Hayalperest çocuklara: Wonka

Yazı: Zelal Buldan

Senaryosunu Simon Farnaby ve Paul King’in kaleme aldığı, yönetmenliğini ise yine Paul King’in üstlendiği Wonka, hayranların heyecanlı bekleyişini sonlandırarak, 15 Aralık’ta vizyona girdi. Timothée Chalamet’nin başrolünde olduğu müzikal türündeki filmin oyuncu kadrosunda Hugh Grant, Rowan Atkinson, Olivia Colman, Matt Lucas, Calah Lane gibi isimler de bulunuyor.

İzlemeden önce bilmeniz gerekenler:

Film, Roald Dahl’ın 1964 yılında yayımlanan Charlie and the Chocolate Factory adlı çocuk romanındaki Wonka karakterinin geçmişini anlatıyor.

Hikâyeye hâkim olmayanlar, seyir zevkini artırmak için öncesinde kitabı okuyabilir, ardından 1971 yapımı Willy Wonka & the Chocolate Factory filmini de izleyebilir.

Aynı dünyayı Tim Burton’ın gözünden görmek için 2005 yapımı Charlie and the Chocolate Factory filmine buyurun.

Hepsini izledim ve okudum diyenler veya hepsini yok sayıp Wonka (2023) ile başlamak isteyenler için film kısaca şöyleydi:

Konu nedir?

Okyanusta geçen yedi yılının ardından Wonka, çikolatalarıyla ünlü bir şehre gelir.
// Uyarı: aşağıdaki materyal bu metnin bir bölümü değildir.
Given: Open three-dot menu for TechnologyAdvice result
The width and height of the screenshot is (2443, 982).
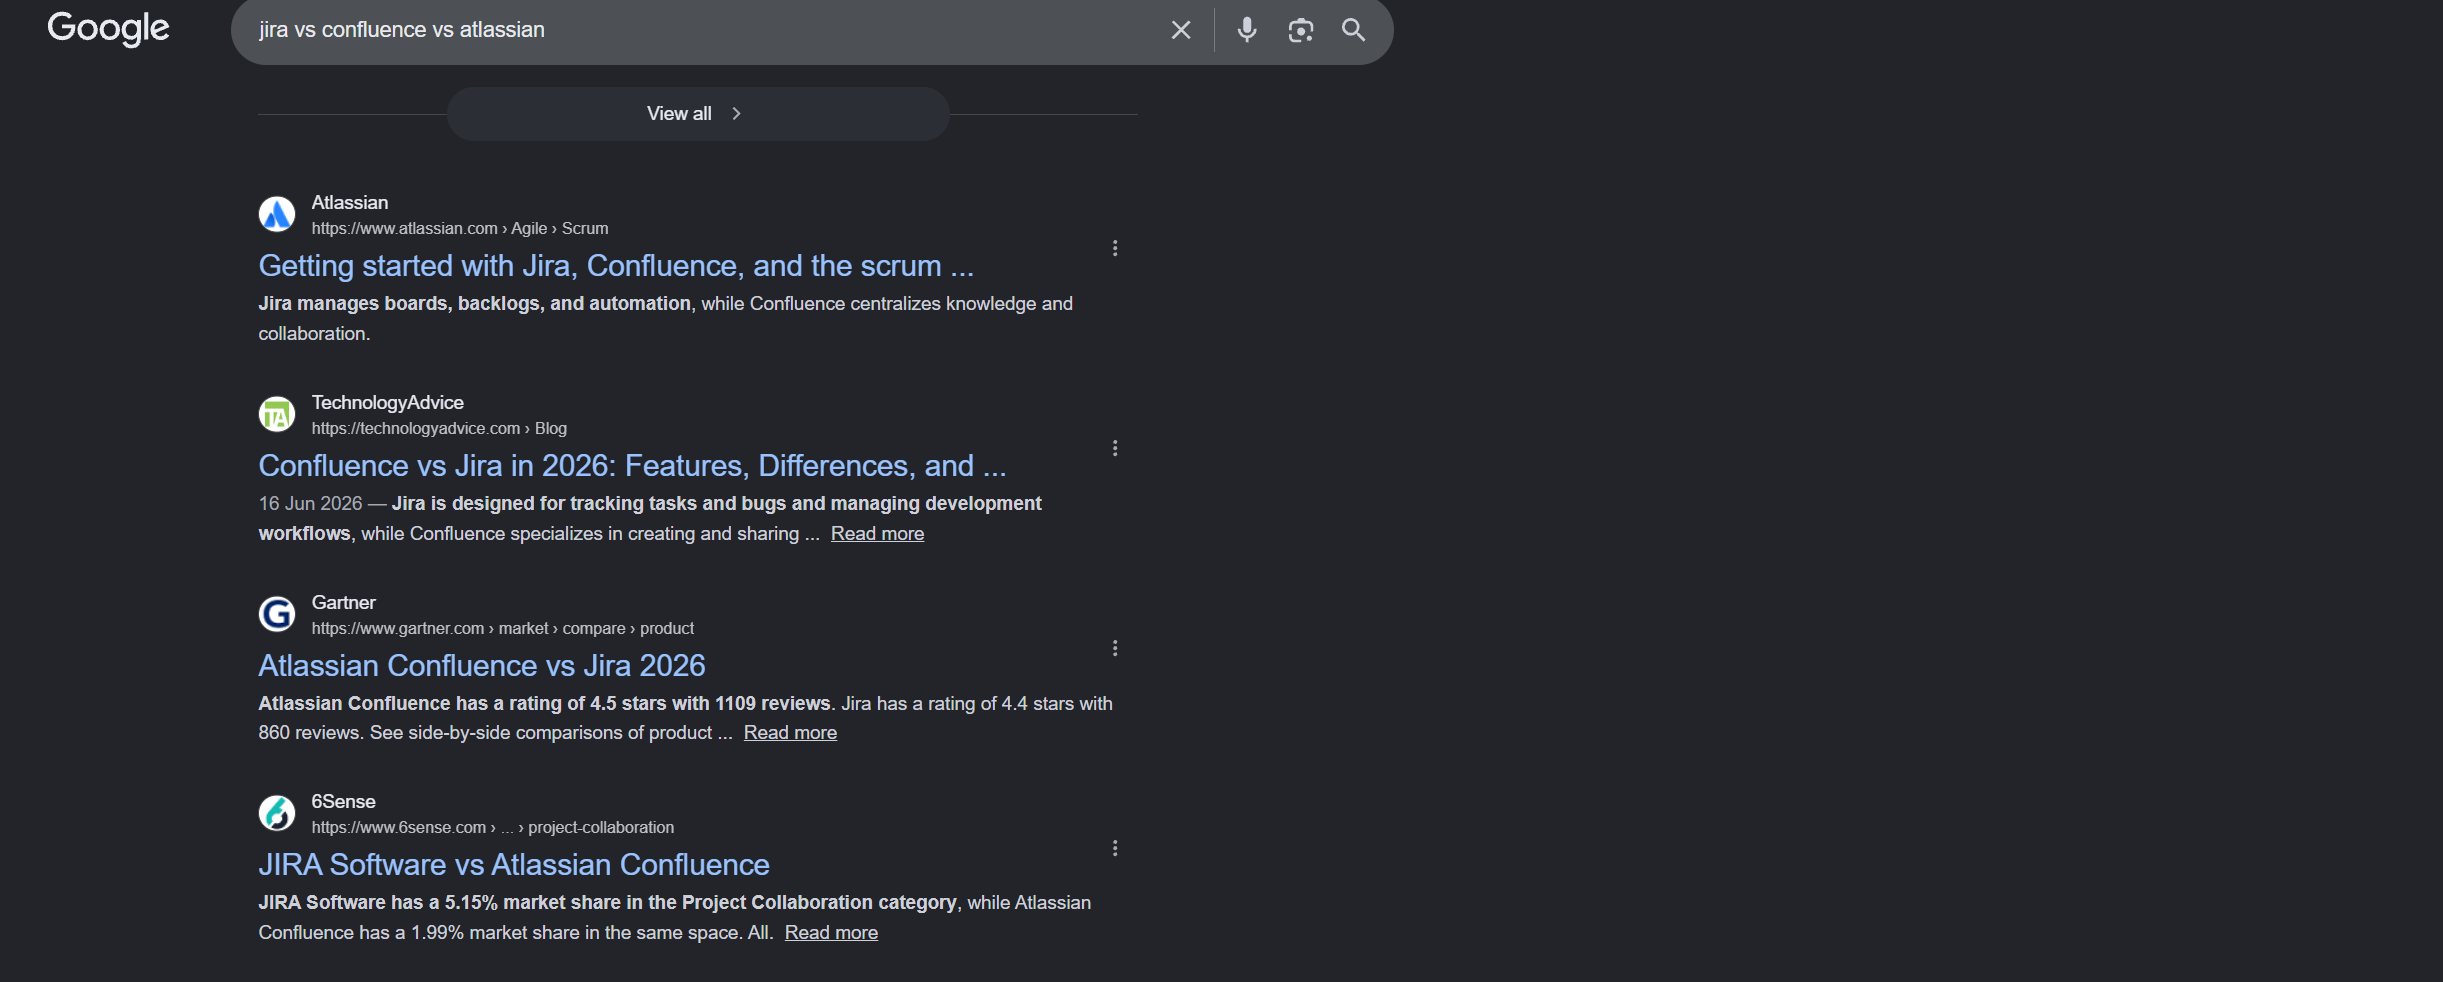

Hayal kurmanın yasak olduğu bu kentte, bir şapka dolusu hayal ile beliren Wonka, kendi çikolata mağazasını açmak istemektedir. Şehrin bütün başarılı çikolatacılarının bir kartel tarafından yönetildiğini keşfettiğinde, hayallerine ulaşmak için bu düzeni yok etmesi gerekecektir. 

İlk intiba

Şehre adım attığı ilk andan itibaren Wonka’nın hayalperestliğinin uçsuz bucaksız hâline şahit oluyoruz. Rakip çikolatacıların hâkimi olduğu bir alanda, gözüne kestirdiği boş mağazanın önünde kurduğu hayal sebebiyle polis memurundan para cezası yiyince alıyoruz bu şehirde istenmediğinin ilk sinyalini. Cebindeki azıcık parasını kaybedip 1 sikke ile kalakaldığında, geceyi bir bankta geçirmeye karar veriyor. Bir köpeğin ve pek de güven vermeyen bir adamın teklifiyle kendisini tekinsiz bir otelde buluyor. Halka ilk kez çikolatalarını tattırdığında ve herkese çok sevdirdiğinde, rakip çikolatacılar Wonka’dan rahatsız oluyor.

Wonka, geceliğine 1 sikke vermek üzere anlaştığı otele döndüğünde bir sürprizle karşılaşıyor. Okuma yazma bilmediği için sözleşmesini okuyamayan Wonka, sahtekâr otel sahiplerinin ısınmak, merdiven kullanmak; sabun, döşek, yastık, nevresim kullanım bedellerini de ufacık şekilde not düştüğü kâğıda imza atıyor. Bunun bedeli, otele 10 bin sikke borçlanmak ve hapsolduğu otelin çamaşırhanesinde işe başlamak oluyor. Kendisini “Sözleşmeyi iyice oku.” diye uyaran Noodle’ın da hapsolduğu bu otelde Wonka, sözleşmeyi okumayan diğer çamaşırhane çalışanlarıyla dost oluyor. Wonka’nın dünyasına, müttefiklerine ve düşmanlarına hızlı bir giriş yaparak başlıyoruz böylece. 

En az nesini sevdin?

Wonka’nın hayalperestliğinin, sihirbazlığının erkenden işlenmesi sebebiyle sıradan dünya ve onun dünyası arasındaki ayrım belirginleşemiyor. Böylece film ilerledikçe, Wonka’nın büyülü evreni de yeterince büyülü gelmemeye başlıyor. Hep biraz daha fazlasını beklediğimiz Wonka’nın renkli dünyası bir türlü istenilen renk skalasına ulaşamıyor gibi. Wonka’nın çikolatasının tadı damakta kalıyor ama devamı gelmiyor. 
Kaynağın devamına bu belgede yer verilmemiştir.